I thought I would follow up with the finished project as a series of pictures. It was for my parents church and sadly my mother died before it was completed but she knew the design and the wood that was to be used and I put a little plaque underneath it dedicating it to her memory as well.


----------



## Bm101 (12 Sep 2019)

That looks amazing. Well done. Should be there and in use for many years!


----------



## AndyT (12 Sep 2019)

I really like the contrast between the plain, straight grain and the wild quarters. Beautiful work.


----------



## woodbloke66 (12 Sep 2019)

Nice work, burr oak is stunning material. I bought a completely green, thick (50mm) slab of the stuff last year (about 2mx400mm) and it was so heavy it was as much as I could do to lift it. It's currently air drying at the bottom of the garden under a big tarp but I have a mind to do one of those Alan Peters coffee table things with a gouge carved bowl once it's dry enough. Unfortunately it's developed one or two shakes and splits so I guess there'll be some fancy 'butterflies' to hold the whole thing together...at the moment it's too wet although it appears to be drying quite well - Rob


----------



## cutting42 (12 Sep 2019)

Thanks chaps

The church has been given a major refit inside so the hand over was able to coincide with the Bishop coming down to re open and bless the changes and to my amazement they got him to bless the new font cover as well so my first blessed piece of work!


----------



## MusicMan (12 Sep 2019)

A nice design, well executed. Looks terrific.


----------



## Racers (13 Sep 2019)

Wow! just wow.

Pete


----------



## El Barto (13 Sep 2019)

Excellent work.


----------



## AJB Temple (13 Sep 2019)

Lovely piece of work. Top job.


----------



## Nick (13 Sep 2019)

Really inspiring work this, thank you for sharing!


----------



## xy mosian (13 Sep 2019)

Beautiful work.
xy


----------



## hurworth1967 (16 Sep 2019)

Looks stunning, lovely work & a great tribute to your mum. If you don’t mind my asking, what finish did you use on it ?

Dan


----------



## Jonathan S (16 Sep 2019)

Beautiful work!
Beautiful timber!

I could stare at pippy oaf for hours, for me its therapeutic, like the flames in a fire!

Jonathan


Sent from my SM-J530F using Tapatalk


----------



## Yojevol (16 Sep 2019)

Jonathan S":1893bttv said:


> I could stare at pippy oaf for hours, for me its therapeutic, like the flames in a fire!
> 
> Jonathan
> 
> ...


How about combining the two?


----------



## cutting42 (16 Sep 2019)

hurworth1967":166crjjl said:


> Looks stunning, lovely work & a great tribute to your mum. If you don’t mind my asking, what finish did you use on it ?
> 
> Dan



Thank you very much, my dad was very happy with it as well and called it a fitting memorial to her.
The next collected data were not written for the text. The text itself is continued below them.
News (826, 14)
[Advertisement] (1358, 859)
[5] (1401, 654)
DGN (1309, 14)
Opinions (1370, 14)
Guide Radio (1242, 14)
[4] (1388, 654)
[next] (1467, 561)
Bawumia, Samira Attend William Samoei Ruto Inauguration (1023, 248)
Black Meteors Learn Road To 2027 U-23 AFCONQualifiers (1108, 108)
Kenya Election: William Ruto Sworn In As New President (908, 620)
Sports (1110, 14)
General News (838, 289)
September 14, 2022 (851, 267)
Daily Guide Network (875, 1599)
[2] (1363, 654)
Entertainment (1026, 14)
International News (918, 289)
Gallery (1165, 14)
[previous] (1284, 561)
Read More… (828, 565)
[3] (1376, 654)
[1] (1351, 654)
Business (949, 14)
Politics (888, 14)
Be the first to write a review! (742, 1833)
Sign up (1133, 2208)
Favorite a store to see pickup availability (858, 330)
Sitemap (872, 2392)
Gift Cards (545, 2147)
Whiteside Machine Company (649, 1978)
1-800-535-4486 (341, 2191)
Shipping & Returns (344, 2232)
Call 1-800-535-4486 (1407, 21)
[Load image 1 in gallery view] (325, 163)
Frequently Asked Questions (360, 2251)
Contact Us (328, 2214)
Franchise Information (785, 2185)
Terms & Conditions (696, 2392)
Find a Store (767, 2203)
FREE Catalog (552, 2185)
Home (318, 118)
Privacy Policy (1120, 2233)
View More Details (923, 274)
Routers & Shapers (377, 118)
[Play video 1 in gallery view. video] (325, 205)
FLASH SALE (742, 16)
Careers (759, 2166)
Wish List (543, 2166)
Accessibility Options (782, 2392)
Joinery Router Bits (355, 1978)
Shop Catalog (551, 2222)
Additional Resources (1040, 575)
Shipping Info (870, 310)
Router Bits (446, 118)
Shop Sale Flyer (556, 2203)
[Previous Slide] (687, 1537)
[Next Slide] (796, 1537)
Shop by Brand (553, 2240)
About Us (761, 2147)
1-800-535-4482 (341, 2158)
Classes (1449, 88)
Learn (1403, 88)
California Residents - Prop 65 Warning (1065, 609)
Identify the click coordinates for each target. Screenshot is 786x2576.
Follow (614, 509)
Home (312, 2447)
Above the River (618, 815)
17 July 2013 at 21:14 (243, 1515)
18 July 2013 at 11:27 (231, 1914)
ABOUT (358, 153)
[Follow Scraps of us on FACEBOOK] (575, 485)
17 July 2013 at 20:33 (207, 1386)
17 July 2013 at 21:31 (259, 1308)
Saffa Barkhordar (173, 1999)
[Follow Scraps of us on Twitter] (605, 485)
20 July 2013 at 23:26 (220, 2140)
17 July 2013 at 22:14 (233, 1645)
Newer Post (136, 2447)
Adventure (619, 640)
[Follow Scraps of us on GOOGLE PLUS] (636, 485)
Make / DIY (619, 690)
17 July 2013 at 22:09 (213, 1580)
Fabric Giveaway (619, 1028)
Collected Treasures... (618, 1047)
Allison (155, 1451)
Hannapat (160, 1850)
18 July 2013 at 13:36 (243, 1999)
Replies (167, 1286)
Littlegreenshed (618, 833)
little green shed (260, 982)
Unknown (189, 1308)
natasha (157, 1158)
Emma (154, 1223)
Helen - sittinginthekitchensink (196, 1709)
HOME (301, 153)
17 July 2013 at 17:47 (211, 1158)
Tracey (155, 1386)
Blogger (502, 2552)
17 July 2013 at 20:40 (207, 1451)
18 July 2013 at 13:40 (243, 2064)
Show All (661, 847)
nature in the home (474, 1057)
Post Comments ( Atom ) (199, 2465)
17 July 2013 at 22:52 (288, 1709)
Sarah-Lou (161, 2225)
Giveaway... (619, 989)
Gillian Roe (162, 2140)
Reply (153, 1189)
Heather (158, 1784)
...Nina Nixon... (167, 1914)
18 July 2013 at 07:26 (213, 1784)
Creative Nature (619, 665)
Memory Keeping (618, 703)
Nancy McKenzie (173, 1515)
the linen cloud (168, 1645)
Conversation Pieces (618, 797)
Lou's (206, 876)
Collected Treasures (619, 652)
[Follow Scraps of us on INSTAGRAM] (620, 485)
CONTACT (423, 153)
The finish was around 8 - 10 very light coats of Osmo Polyx Oil in Satin finish. Initial coats were painted on with a brush and wiped off with a clean cloth. Later coats (3 onwards) were wiped on with a cloth as well. Gentle knock down with a worn 220 grit sanding pad between coats.


----------



## JimWoodwork1975 (1 Oct 2019)

That is beautiful, well done. Can I ask, how did you cut the big circular curves?


----------



## cutting42 (1 Oct 2019)

JimWoodwork1975":gvyq8lm9 said:


> That is beautiful, well done. Can I ask, how did you cut the big circular curves?



Thank you.

Very carefully!  

I did initial rough cuts with a jigsaw when I was doing the joinery. Once it was glued up I visited a friends workshop to use his large band saw and trimmed to within 2-3 mm of the final line. Definitely a two man job as it is heavy.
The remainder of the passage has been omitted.